The preparation for the role was quite a mental process, as they all are for McGregor.

“I’m always a wreck before a job, [worrying] that I won’t be able to do it. That’s the first couple of days or even the first week sometimes,” he says. But once filming started, he got into the groove — and was able to leave it on set at the end of the day.

For Winstead, the same is the case. 

“We’re very similar. I’m always really nervous in the beginning, like leading up to it and then having that impostor syndrome moment where you’re like, ‘Oh, my God, I thought I was gonna be great in this role and now I’m regretting taking it because I don’t know what I’m doing!’ And then you get swept away and it becomes enjoyable,” she says.  

By the time the day is over, “everything’s so frantic having a baby at home,” that that’s completely where her focus goes. “When you’re off set, you’re just a parent. You don’t really have time to think about how you feel about the character right now. You’re just thrown into bath [time] and dinner,” she says. “I don’t analyze things nearly as much as I did. You don’t have the time to sit and overanalyze and stew and worry and all of those things. You just have to show up and kick yourself into gear.”

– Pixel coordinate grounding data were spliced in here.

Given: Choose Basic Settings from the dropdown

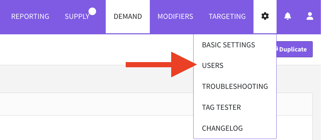Looking at the screenshot, I should tap(228, 45).
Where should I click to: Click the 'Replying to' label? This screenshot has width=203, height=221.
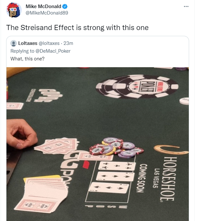22,51
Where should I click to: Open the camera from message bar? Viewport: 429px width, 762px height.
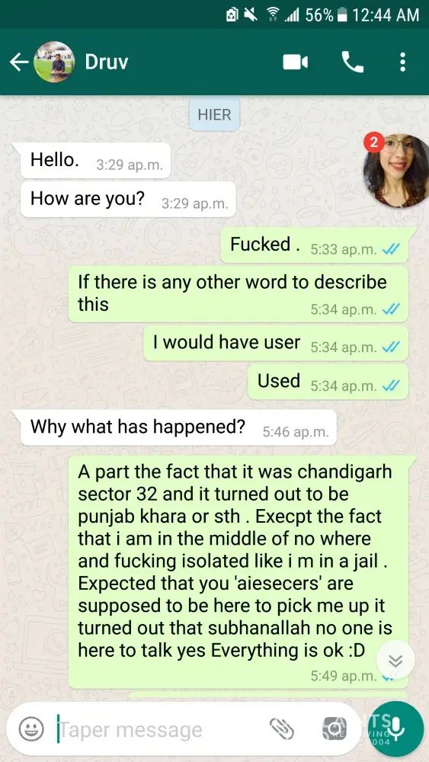pyautogui.click(x=335, y=728)
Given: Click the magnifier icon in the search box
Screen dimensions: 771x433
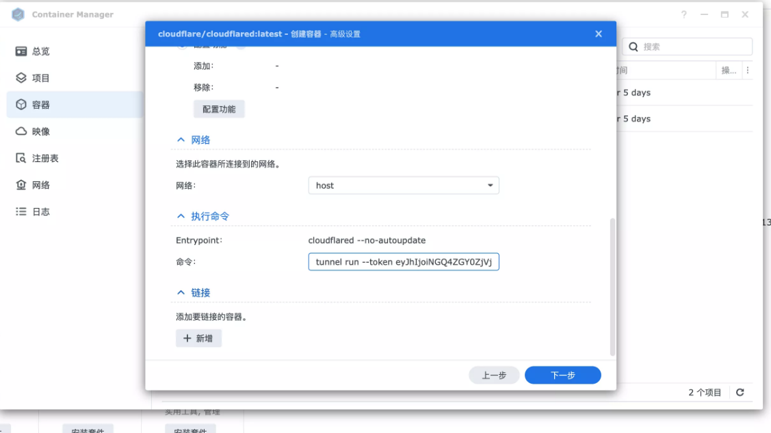Looking at the screenshot, I should (633, 46).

Married couple Ewan McGregor and Mary Elizabeth Winstead star opposite each other in “A Gentleman in Moscow.”
Ben Blackall/Paramount+ with SHOWTIME

The theme of everything changing once parenthood began is echoed in the Count; halfway through the series, he becomes the caretaker for a young girl whose mother leaves town to follow her husband. It was a story McGregor could seamlessly tap into.

“I have five children and one of my daughters is adopted. I realized while we were shooting, like, ‘Oh, this is an adoption story.’ I like that part of it because I love that part of my life,” he says. “I think it’s true that we are two different people before we have children and after we have children — you don’t have this responsibility to another human life, you don’t ever experience it until somebody calls you Dad.”

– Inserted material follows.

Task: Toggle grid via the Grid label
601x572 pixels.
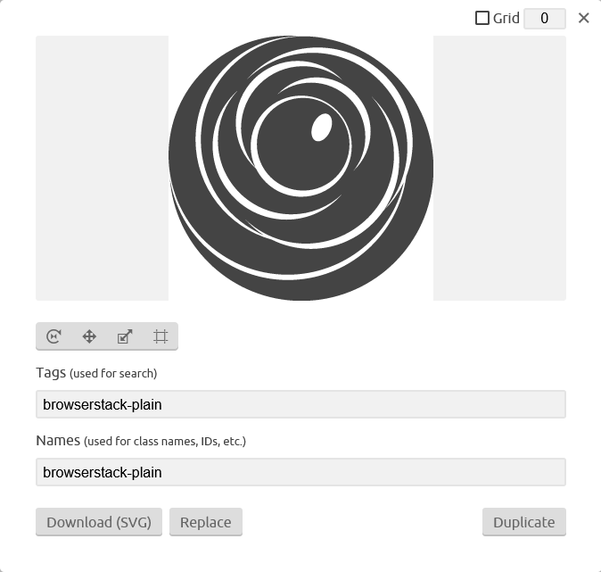Action: click(x=506, y=18)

It’s all about finding a balance between work and home life for McGregor and Winstead — and it’s not easy with both of their careers blossoming. In fact, this year alone, Winstead has three different projects that are eligible for Emmys: “A Gentleman in Moscow;” UCP’s animated series “Scott Pilgrim Takes Off,” streaming on Netflix; and the “Star Wars” series “Ahsoka” on Disney+.

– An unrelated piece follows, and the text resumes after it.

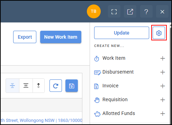The width and height of the screenshot is (172, 125).
Task: Open the TB user avatar
Action: tap(94, 11)
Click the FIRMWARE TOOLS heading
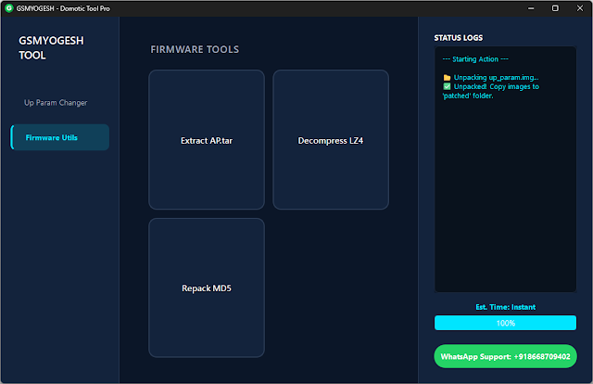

“It’s so unexpected and so great to know that the only three things I’ve done in the last couple of years are things that are in the conversation in that way. It’s a really lovely surprise,” she says. “And it’s funny because I was doing the ‘Scott Pilgrim’ anime series at the same time that I was doing this. I was doing a lot of weekends and stuff, to just kind of bang that out — it was very, very different!” 

“Scott Pilgrim Takes Off” reunited the entire main cast from the 2010 film, this time for an animated series featuring Winstead’s Ramona Flowers as the main character after Scott Pilgrim’s disappearance.

“It was really interestingly cathartic,” she says of diving back in. Since she was already so invested in “Gentleman in Moscow” when she took it on, Winstead had no idea how unique it would feel to step back into the universe in a whole new way.

“As we started getting more and more into the episodes, it was just such a joy. They did such an amazing job — so beautiful and profound, what they were talking about and where they were taking the characters. So, to be doing that with a role that’s formative for me was unexpectedly emotional. It meant so much,” she says. “I tried to reach back into my brain and go back to my 24-year-old self and find that voice again.” 

Now, both McGregor and Winstead have been lucky enough to step back into characters from their pasts with “Obi-Wan Kenobi” and “Scott Pilgrim Takes Off,” respectively. That may be the last time they do that in their careers — maybe.

“The only part I’d like to play again is, I played Iago in ‘Othello’ in London with Chiwetel Ejiofor, and I felt like I scratched the surface of that role. So I’ve often felt [that] one day, I’d like to do that again,” he says. “That was a real mountain in terms of feeling worthy to do that one. It’s also just the pressure of, ‘Am I doing it right?’ To do it again without all that shit and just try and really dig into what’s there on the page would be amazing. I will try and do that again at some point.”